J’apprends et j’aime l’Espéranto

Depuis que j’ai commencé à apprendre l’Espéranto, il m’est arrivé d’en parler à des connaissances et d’avoir en fait à le définir. Je suis assez étonné de constater que cette langue, puisque donc c’en est une, n’est pas plus connue que ça. Parfois, le mot a déjà été entendu, mais ne dit que vaguement quelque chose. Pourtant, elle n’est plus toute jeune, et l’espoir qu’elle continue de susciter a été plus vigoureux en d’autres époques.
Il faut dire qu’entre temps, l’anglais s’est imposé en tant que langue internationale. Nous vivons depuis sous occupation culturelle étasunienne, qui semble à tort naturelle, notamment pour beaucoup d’occidentaux de ma génération. La langue n’a bien sûr pas été le seul moteur de cette prise de pouvoir, mais elle contribue à pérenniser une domination parmi d’autres que nous subissons et que nous avons intériorisée.
Mais je devrais commencer par le commencement, et surtout par celui de cette langue, qui a la particularité d’avoir été construite initialement par un seul homme adulte. Ce n’est ni la seule ni la première dans ce cas, mais ce n’est donc, originellement, la langue maternelle de personne. L’homme en question, Ludwik Lejzer Zamenhof*, côtoyait différentes communautés (du côté de l’actuelle Pologne) dans un monde de la fin du 19e siècle moins uniforme que celui d’aujourd’hui, et ressentait le besoin de concevoir cet outil qui permettrait à tous de communiquer sans que personne ne soit avantagé. L’idée était d’apaiser les tensions en contrariant une hiérarchie qui s’instaure de fait lorsque nous nous adressons à quelqu’un qui ne partage pas la ou les mêmes langues maternelles que la ou les nôtres.

============================================================

■ **Tâches demandées**
a. D'après le texte sur l'espéranto, qui a construit initialement cette langue ?
b. Pourriez-vous résumer en deux phrases le texte sur l'espéranto ?
c. Pouvez-vous poursuivre le texte sur l'espéranto à partir de l'endroit où il s'arrête ?

■ **Extrait de données**

============================================================

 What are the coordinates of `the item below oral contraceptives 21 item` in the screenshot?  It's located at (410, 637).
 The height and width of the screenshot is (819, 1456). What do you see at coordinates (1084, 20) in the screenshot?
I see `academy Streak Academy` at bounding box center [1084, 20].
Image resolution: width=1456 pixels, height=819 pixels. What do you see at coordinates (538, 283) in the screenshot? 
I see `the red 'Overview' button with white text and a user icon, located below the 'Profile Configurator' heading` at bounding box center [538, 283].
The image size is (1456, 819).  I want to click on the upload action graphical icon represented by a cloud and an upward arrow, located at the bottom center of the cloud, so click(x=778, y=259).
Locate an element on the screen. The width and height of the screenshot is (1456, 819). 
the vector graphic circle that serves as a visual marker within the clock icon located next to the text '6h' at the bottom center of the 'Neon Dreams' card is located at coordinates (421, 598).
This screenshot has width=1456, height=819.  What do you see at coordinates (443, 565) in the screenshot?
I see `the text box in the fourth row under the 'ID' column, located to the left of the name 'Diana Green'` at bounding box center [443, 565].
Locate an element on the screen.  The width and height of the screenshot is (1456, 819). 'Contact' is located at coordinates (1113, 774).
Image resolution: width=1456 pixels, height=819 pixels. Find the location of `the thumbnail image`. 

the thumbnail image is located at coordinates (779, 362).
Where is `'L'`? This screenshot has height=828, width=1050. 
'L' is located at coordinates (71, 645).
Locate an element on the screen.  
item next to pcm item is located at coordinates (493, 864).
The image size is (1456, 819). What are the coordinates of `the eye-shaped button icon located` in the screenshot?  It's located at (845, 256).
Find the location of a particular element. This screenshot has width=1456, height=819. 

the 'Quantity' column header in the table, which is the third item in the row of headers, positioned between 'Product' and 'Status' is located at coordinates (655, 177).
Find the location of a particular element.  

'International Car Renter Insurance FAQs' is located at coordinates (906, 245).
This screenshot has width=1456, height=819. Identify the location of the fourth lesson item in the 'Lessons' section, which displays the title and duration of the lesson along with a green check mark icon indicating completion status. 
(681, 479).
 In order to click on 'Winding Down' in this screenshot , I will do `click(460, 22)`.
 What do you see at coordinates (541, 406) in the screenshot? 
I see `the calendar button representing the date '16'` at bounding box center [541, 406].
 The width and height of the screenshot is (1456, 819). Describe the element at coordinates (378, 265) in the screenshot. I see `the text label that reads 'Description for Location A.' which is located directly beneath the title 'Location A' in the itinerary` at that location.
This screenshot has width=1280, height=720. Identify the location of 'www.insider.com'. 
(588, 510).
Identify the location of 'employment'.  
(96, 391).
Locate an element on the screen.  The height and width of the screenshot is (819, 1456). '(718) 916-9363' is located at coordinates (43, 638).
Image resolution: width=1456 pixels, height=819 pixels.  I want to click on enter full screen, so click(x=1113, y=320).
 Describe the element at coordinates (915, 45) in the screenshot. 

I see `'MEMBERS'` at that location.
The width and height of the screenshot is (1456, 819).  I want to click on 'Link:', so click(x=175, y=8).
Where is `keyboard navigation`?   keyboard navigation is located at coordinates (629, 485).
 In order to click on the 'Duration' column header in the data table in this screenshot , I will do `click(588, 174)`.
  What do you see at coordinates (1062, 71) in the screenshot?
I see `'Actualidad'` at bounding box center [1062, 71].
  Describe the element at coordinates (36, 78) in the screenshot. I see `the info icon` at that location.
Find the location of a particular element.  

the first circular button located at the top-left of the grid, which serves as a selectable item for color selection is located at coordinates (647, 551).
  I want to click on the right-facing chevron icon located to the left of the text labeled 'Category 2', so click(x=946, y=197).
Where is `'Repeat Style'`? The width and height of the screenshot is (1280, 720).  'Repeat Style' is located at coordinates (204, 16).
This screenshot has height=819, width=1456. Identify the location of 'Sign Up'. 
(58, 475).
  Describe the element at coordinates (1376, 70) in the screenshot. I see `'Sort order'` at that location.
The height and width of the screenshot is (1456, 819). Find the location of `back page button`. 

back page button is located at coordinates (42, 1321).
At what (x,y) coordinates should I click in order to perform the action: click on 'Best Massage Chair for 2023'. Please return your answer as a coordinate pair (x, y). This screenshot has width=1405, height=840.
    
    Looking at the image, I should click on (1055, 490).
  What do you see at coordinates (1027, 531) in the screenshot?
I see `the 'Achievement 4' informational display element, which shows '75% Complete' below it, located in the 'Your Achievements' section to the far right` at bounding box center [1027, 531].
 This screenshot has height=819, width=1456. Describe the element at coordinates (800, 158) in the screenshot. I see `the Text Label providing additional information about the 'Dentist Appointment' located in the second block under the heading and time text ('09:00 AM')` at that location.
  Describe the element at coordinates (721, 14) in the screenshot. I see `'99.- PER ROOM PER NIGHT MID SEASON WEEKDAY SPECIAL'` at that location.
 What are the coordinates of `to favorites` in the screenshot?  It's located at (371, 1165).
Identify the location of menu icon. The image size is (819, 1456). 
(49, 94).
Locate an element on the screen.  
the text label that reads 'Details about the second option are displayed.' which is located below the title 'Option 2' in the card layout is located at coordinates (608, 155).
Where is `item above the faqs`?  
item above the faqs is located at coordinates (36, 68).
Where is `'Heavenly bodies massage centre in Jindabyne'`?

============================================================

■ **Réponses proposées**
a. Ludwik Lejzer Zamenhof.

b. L'auteur, qui apprend l'espéranto, s'étonne que cette langue déjà ancienne soit si peu connue, l'anglais s'étant imposé entre-temps comme langue internationale et contribuant à pérenniser une domination culturelle étasunienne. L'espéranto a été construit initialement par Ludwik Lejzer Zamenhof, qui voulait un outil permettant à tous de communiquer sans que personne ne soit avantagé, afin d'apaiser les tensions.

c.
Il s’agissait donc, pour Zamenhov, de construire un bien qui deviendrait commun. Voilà qui me parle, voilà qui parle aux libristes du logiciel, à ceux de la monnaie, aux humanistes en général. Deux choses alors. D’abord, il ne s’est pas agrippé à sa création pour qu’elle reste à son image. Il l’a mise à disposition en comprenant qu’elle devrait évoluer. Car les langues naissent, les langues meurent, et toutes évoluent, toujours à travers le collectif, qui seul en est (ou en l’occurrence en devient) le dépositaire. Aucun individu ne peut en effet se prévaloir d’être détenteur de quelque langue que ce soit dans son entièreté. Ce sont les francophones d’hier, d’aujourd’hui et de demain qui définissent le français en même temps qu’ils le pratiquent et le transforment, consciemment ou non.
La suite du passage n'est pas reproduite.